The 324m (1,064ft) tower is among the most-visited tourist sites in the world and welcomes around six million visitors each year.
It was built by Gustave Eiffel in the late 19th century.
But confidential reports by experts cited by Marianne suggest it is in a poor state and riddled with rust.
“It is simple, if Gustave Eiffel visited the place he would have a heart attack,” one unnamed manager at the tower told the magazine.
Eiffel Tower facts you probably didn’t know
The tower was designed as the centrepiece of the 1889 World’s Fair in Paris and was meant to commemorate the centennial of the French Revolution, as well as showing off France’s industrial might.
It took two years to build, using 10,100 tonnes of iron, was assembled from 18,000 sections and is held together by 2.5 million rivets.

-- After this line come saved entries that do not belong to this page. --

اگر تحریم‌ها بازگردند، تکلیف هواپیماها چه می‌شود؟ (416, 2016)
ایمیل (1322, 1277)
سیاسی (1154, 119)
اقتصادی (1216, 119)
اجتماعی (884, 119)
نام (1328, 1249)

It was meant to be demolished after 20 years, but equipped with a radio antenna and wireless telegraph transmitter, the French government decided it was too useful to be torn down.
During WWII, Hitler is reported to have wanted the tower taken apart, but it clearly survived and French resistance fighters struck a small blow for liberty by cutting the lift cables, forcing the occupying soldiers to climb all 1,665 steps in order to fly a Nazi flag from the top.
The tower is currently undergoing a repaint costing Є60m (£51.7m) in preparation for the 2024 Olympics. It is the 20th time it has been repainted.
Some 30% of the tower was supposed to have been stripped and then have two new coats applied, but delays caused by the COVID pandemic and the presence of lead in the old paint means only 5% will be treated, Marianne said.
The company that oversees the tower, Societe d’Exploitation de la Tour Eiffel (SETE), is reluctant to close it for a long time because of the tourist revenue that would be lost, the magazine added.